▶ What needs to be done:
Using the data below, find how many lines include the word "mark" and report that figure alone.

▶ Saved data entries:
========

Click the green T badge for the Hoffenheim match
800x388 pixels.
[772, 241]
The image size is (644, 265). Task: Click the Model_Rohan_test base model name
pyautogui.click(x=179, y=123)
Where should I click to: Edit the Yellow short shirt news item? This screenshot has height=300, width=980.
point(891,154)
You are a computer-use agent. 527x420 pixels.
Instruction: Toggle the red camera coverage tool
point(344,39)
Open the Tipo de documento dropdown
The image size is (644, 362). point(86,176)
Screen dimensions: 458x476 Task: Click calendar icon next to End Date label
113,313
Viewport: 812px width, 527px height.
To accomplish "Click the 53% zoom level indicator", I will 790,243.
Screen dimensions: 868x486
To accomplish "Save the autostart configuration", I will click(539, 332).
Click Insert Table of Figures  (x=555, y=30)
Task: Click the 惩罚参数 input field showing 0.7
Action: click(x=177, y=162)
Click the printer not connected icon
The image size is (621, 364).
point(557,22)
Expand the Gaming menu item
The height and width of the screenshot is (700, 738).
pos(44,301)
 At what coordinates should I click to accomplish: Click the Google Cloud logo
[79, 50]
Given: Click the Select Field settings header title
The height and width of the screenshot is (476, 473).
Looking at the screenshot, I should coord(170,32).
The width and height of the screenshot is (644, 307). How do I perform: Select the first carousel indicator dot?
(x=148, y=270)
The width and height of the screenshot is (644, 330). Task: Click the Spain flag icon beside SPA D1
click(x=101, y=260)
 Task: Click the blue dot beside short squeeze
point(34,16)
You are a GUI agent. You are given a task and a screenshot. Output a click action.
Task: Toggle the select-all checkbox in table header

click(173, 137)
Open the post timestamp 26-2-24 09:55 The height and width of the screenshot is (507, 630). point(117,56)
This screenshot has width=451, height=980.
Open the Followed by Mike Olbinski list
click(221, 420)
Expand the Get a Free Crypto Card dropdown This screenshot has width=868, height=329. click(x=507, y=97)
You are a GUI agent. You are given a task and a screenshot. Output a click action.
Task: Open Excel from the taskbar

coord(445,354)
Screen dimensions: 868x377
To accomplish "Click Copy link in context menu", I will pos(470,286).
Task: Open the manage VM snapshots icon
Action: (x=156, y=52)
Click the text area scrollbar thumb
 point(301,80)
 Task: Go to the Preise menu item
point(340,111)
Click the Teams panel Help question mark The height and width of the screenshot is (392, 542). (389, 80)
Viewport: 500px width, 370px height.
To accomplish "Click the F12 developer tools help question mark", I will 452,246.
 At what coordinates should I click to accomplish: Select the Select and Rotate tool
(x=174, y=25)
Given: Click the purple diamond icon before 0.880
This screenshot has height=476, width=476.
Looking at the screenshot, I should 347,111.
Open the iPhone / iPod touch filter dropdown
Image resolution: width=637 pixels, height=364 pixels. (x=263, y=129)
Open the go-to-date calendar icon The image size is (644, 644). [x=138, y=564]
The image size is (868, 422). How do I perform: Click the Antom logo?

========

▶ Solved exercise:
2